Go Ask Alice...a fake!
Formerly by "Anonymous" -
author is actually Beatrice Sparks
Publication Date: January 1971
Publisher: Prentice Hall
Genre: Diary novels
ISBN: 9780133571110
When I was in high school in 1971, a new book was released called Go Ask Alice. Word was going around the school that it was a true story about a teen who kept a diary of her horrid spiral into drugs and sexual promiscuity and eventually died of a drug overdose. The author was only known as "Anonymous" and at the time the book was considered non-fiction. I was 16, very naive and had no idea what life was like for a drug addict. The book made a profound impact on me. I was horrified and frightened by what I read, wishing the girl could have overcome her addiction.

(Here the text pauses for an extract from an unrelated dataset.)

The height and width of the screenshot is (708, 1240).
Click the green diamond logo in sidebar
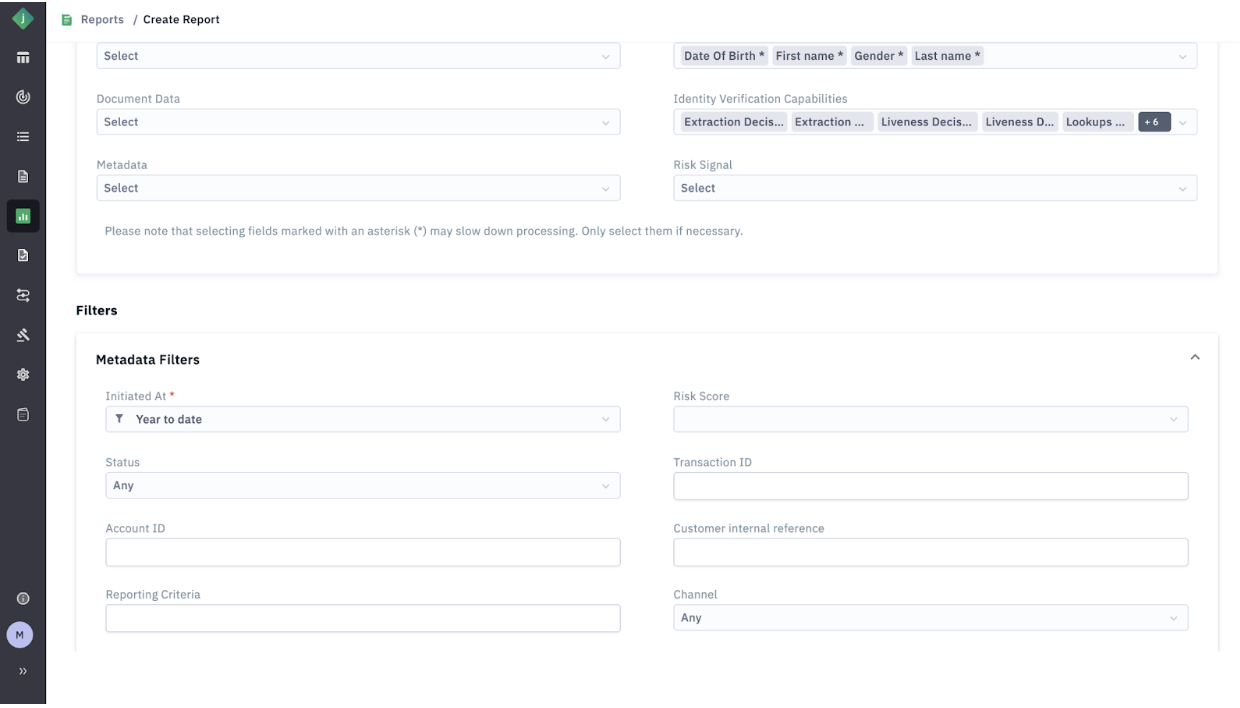22,18

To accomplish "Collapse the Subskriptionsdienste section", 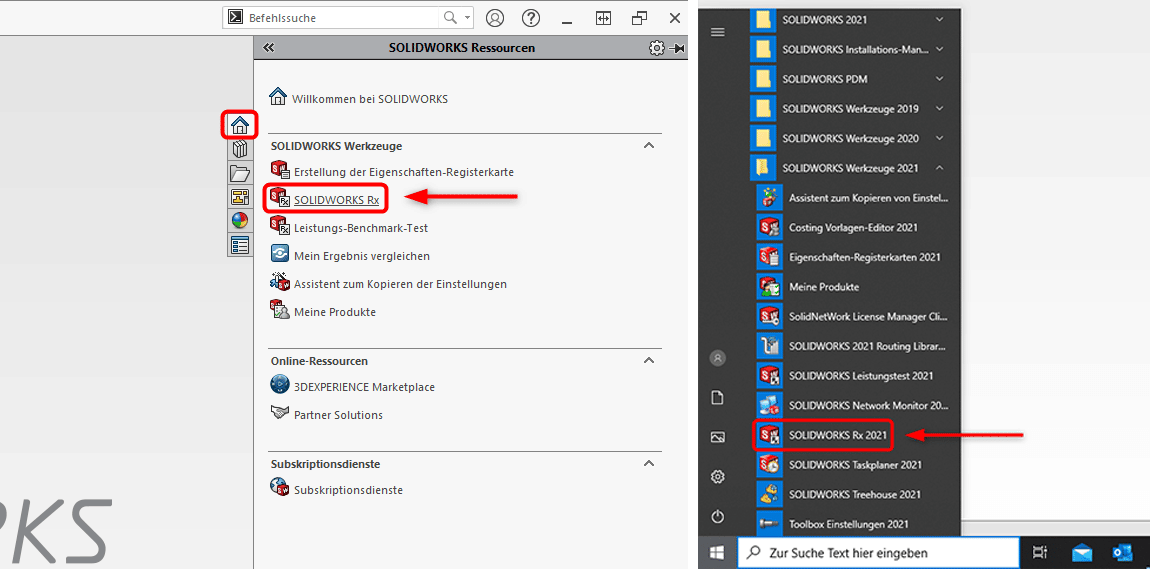I will point(648,464).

I was surprised to discover years later that the memoir was actually fake, concocted by the book's editor, a woman named Beatrice Sparks who was a Mormon youth counselor. Sparks admitted in 1979 that she wrote the book, partially basing it on information from a girl's diary who was one of her patients. She also added to the story fictional scenes and experiences from some of her other teen patients. Sparks admitted to destroying part of the girl's diary after she transcribed it and keeping the rest locked away in a vault. At the U.S. Copyright Office, she is listed as the book's author, not the editor, and holds the sole copyright over the book. No one has ever come forward claiming to have known "Alice" or confirm any part of the book (Frater, 2010; Winnipeg Public Library, 2013).

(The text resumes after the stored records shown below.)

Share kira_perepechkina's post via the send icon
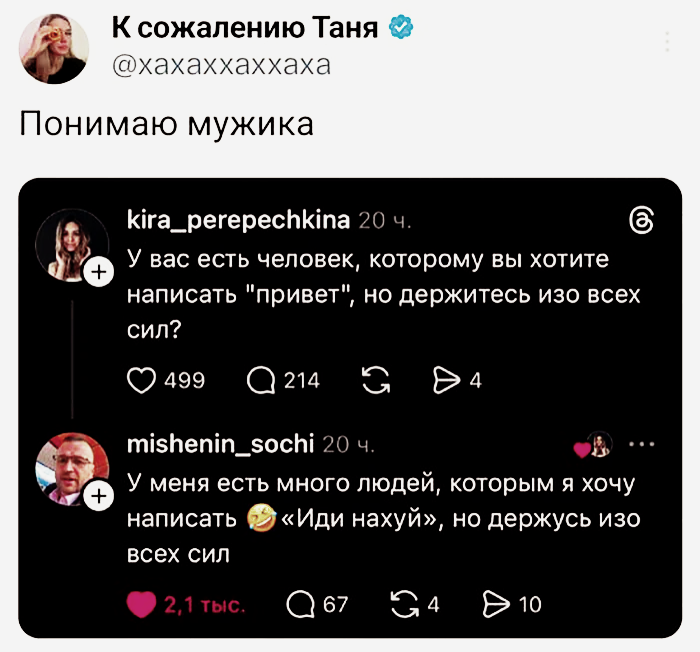This screenshot has width=700, height=652. pos(443,380)

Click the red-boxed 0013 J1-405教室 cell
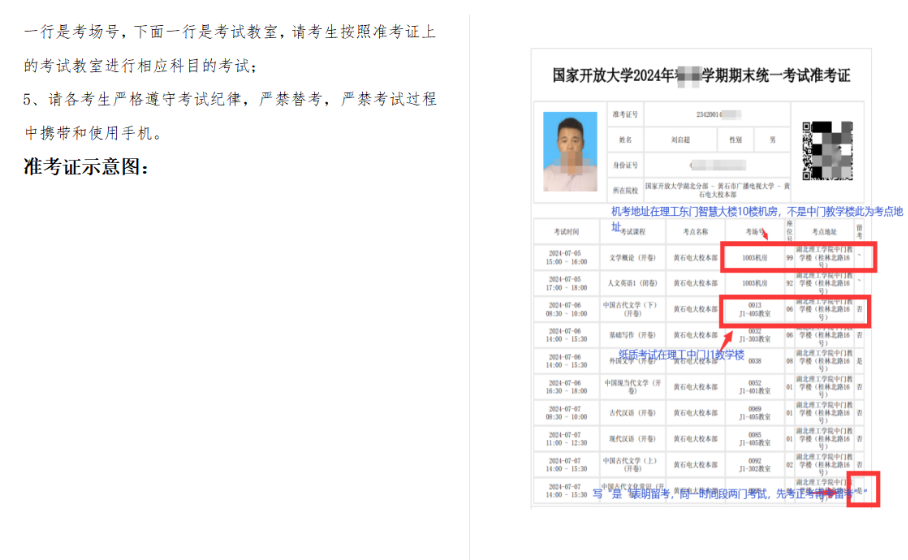point(756,310)
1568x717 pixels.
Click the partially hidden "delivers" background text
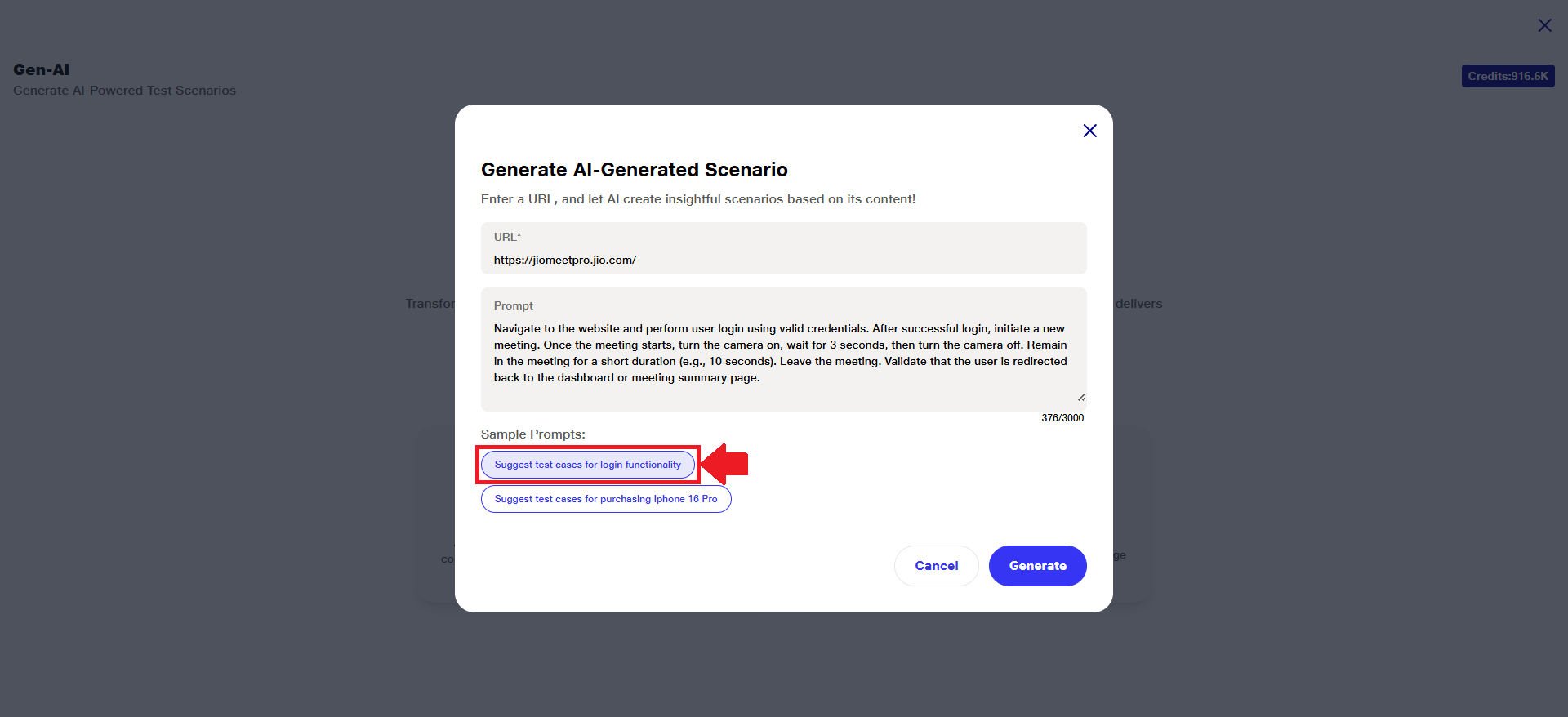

Sparks has published other books that she claims were from real-life diaries of troubled teens. She claims that Jay's Journal was based on a diary of a former teen patient who committed suicide. The teen's parents were very dismayed when they discovered the book contained fictional accounts of Satanism and very few true facts from their son's diary. Sparks also claims to have a PhD yet this claim has never been confirmed (Frater, 2010; Winnipeg Public Library, 2013).
Go Ask Alice is now classified as fiction; however, Sparks' other books are listed as non-fiction. "Alice" may be a fake but I am thankful she had such a powerful impact on me!